The truncated TNL receptor TN2‐mediated immune responses require ADR1 function

SUMMARY The loss of function of exocyst subunit EXO70B1 leads to autoimmunity, which is dependent on TIR‐NBS2 (TN2), a truncated intracellular nucleotide‐binding and leucine‐rich repeat receptor (NLR). However, how TN2 triggers plant immunity and whether typical NLRs are required in TN2‐activated resistance remain unclear. Through the CRISPR/Cas9 gene editing system and knockout analysis, we found that the spontaneous cell death and enhanced resistance in exo70B1‐3 were independent of the full‐length NLR SOC3 and its closest homolog SOC3‐LIKE 1 (SOC3‐L1).
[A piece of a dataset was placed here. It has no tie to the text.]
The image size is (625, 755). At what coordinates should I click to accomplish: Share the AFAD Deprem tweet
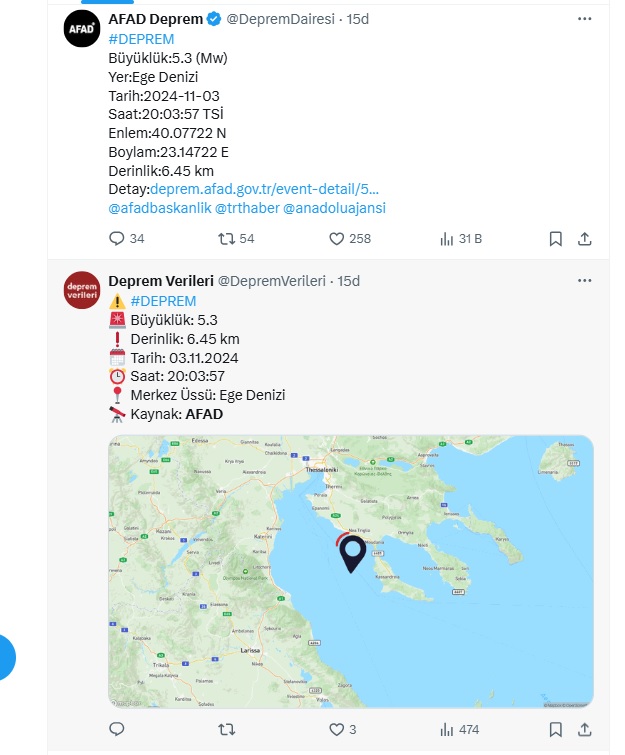click(x=586, y=238)
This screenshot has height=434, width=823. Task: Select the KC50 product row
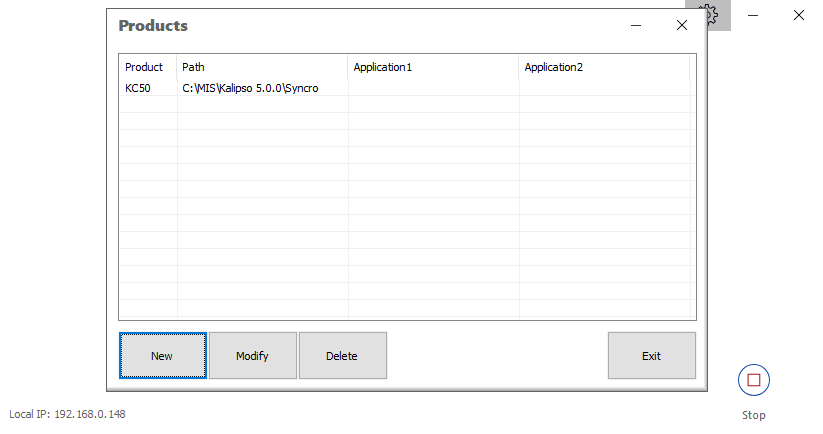tap(138, 88)
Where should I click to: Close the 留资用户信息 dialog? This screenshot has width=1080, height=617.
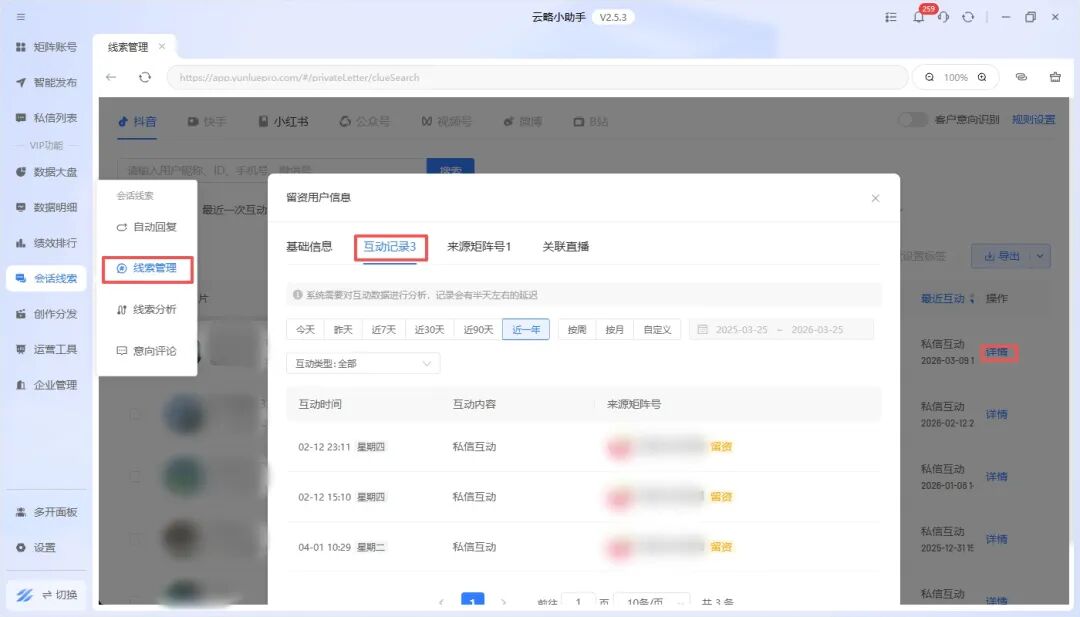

Additionally, knocking out SOC3‐L1 or TN2 did not suppress the chilling sensitivity conferred by chilling sensitive 1‐2 (chs1‐2). The ACTIVATED DISEASE RESISTANCE 1 (ADR1) family and the N REQUIREMENT GENE 1 (NRG1) family have evolved as helper NLRs for many typical NLRs. Through CRISPR/Cas9 gene editing methods, we discovered that the autoimmunity of exo70B1‐3 fully relied on ADR1s, but not NRG1s, and ADR1s contributed to the upregulation of TN2 transcript levels in exo70B1‐3. Furthermore, overexpression of TN2 also led to ADR1‐dependent autoimmune responses. Taken together, our genetic analysis highlights that the truncated TNL protein TN2‐triggered immune responses require ADR1s as helper NLRs to activate downstream signaling, revealing the importance and complexity of ADR1s in plant immunity regulation. Significance Statement In this study, we found that the truncated NLR protein TN2‐activated immune responses in exo70B1‐3 required helper RNL proteins ADR1s, but not NRG1s. The expression of TN2 in exo70B1‐3 was regulated by ADR1s in a positive feedback loop. Overexpression of TN2 also led to ADR1‐dependent autoimmunity in Arabidopsis. These data uncovered that the resistance mediated by the TN‐type protein TN2 requires ADR1s as helper NLRs, revealing the importance and complexity of ADR1s in plant immunity regulation.